El peor año para el transporte público - LA GACETA Tucumán

El peor año para el transporte público

16 Nov 2020

La provincia llega a fin de año con el transporte público de pasajeros en una situación crítica. La crisis económica de las empresas de ómnibus y la consecuente ineficiencia del servicio se acentuaron durante la pandemia por la covid-19. En lo que va del año, miles de usuarios padecieron los 64 días de huelga que se produjeron por los reclamos de los choferes como consecuencia de los salarios atrasados.A eso se suma que, de acuerdo con los vecinos, la frecuencia de los viajes nunca retornó con normalidad.

En los últimos días, como cada principio de mes, la posibilidad de un paro reapareció y mantuvo en vilo a los trabajadores de la actividad y a los ciudadanos que dependen de ella. La Unión Tranviarios Automotor (UTA), el gremio que reúne a los choferes, acordó en esta oportunidad el pago de los sueldos en cuotas para evitar otra medida de fuerza. Según se detalló, los cobros serán semana a semana, con fondos de los subsidios y con la recaudación de los pasajes. Los empresarios esperan que esta semana la Nación deposite una parte significativa de los fondos correspondientes para saldar gran parte de los sueldos.

En este escenario no se avizora por el momento que la solución de fondo para la problemática esté cerca. El proyecto que prevé la estatización del sistema no tuvo avances concretos por el momento. La iniciativa que está más avanzada es la que nació en el Concejo Deliberante de San Miguel de Tucumán y que prevé la reorganización del sistema mediante la estatización. Tiene la venia de la Casa de Gobierno e incluye la creación de una sociedad del Estado.
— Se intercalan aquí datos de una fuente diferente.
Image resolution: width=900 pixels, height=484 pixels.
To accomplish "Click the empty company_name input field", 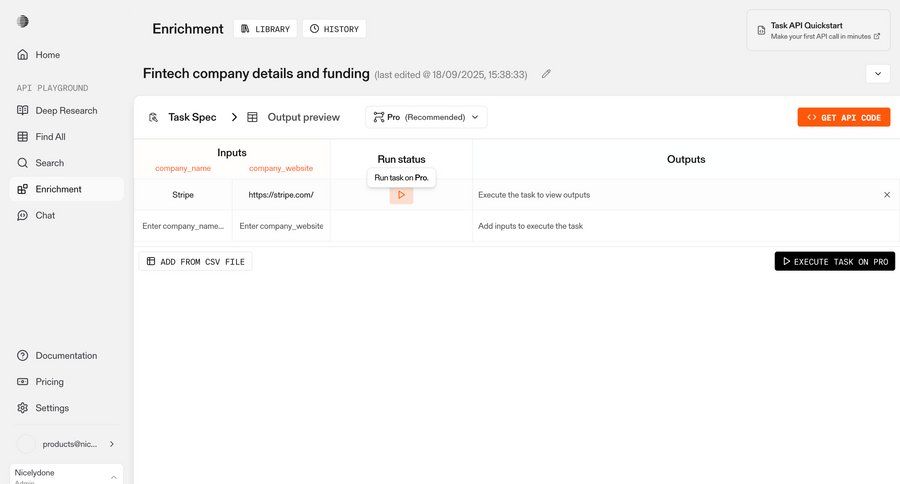I will pyautogui.click(x=183, y=226).
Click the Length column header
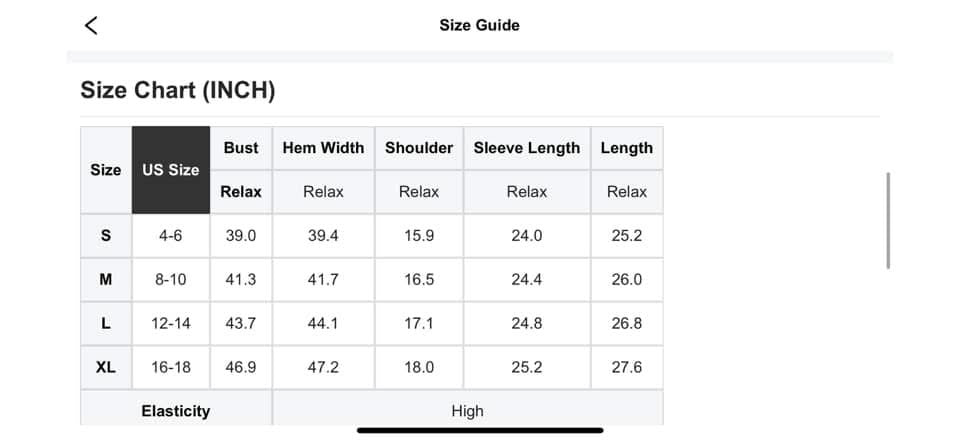Image resolution: width=960 pixels, height=442 pixels. 626,148
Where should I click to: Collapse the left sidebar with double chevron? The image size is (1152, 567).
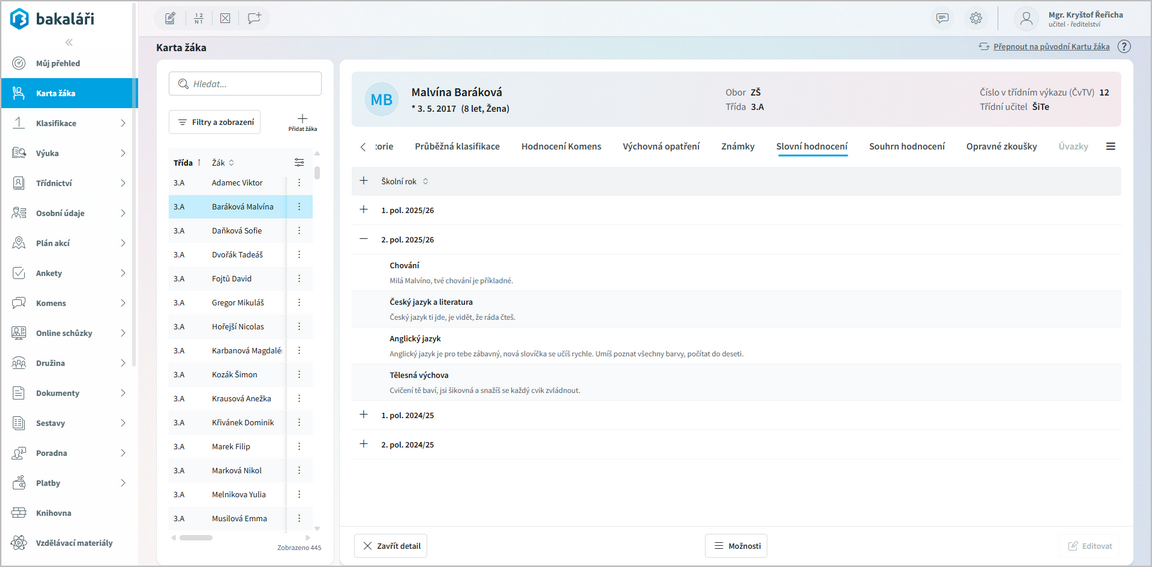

Se han llevado adelante reuniones, para tratar de avanzar en la cuestión porque el objetivo es que los términos de funcionamiento sean consensuados con todos los sectores involucrados.

En los últimos días, legisladores oficialistas presentaron otro proyecto. Implica también la puesta en marcha de un sistema estatal, pero con el boleto gratuito. El texto establece la creación de la empresa de “Transporte Automotor Suburbano Gratuito (TAS)” que se sostendría mediante un nuevo tributo provincial que se cobraría a los residentes del Gran San Miguel en las boletas del servicio de electricidad.

Los recorridos abarcarían los municipios de la Capital, Tafí Viejo y Las Talitas, Alderetes, Banda del Río Salí y Yerba Buena y las comunas de El Manantial, San Felipe, Cebil Redondo y San Pablo.

En paralelo, dos de los municipios del Gran San Miguel optaron por buscar por su cuenta otras alternativas para solucionar el conflicto. La Capital anunció que permitirá que utilitarios y combis, como los transportes escolares, puedan suplir la falta de colectivos. Unas 100 unidades ya están empadronadas en el registro que habilitó el municipio. Los recorridos serán en trazados diferentes a los de las líneas de ómnibus, según las autoridades. La iniciativa más novedosa se está desarrollando en Tafí Viejo y comienza a funcionar hoy. La nueva línea urbana estatal llamada Ecobus. Son seis colectivos con motores a biodiésel, insumo que se produce en la planta municipal. El servicio unirá Lomas de Tafí, Tafí Viejo y Los Pocitos. Además, para la contratación de choferes se aplicará la paridad de género.

Los proyectos para abordar de manera más integral el conflicto no parecen contar con avances, pese a que se acerca el final del peor año para el transporte público. El asunto debería volver al tope de la agenda de las autoridades para comenzar el año próximo con algunas definiciones.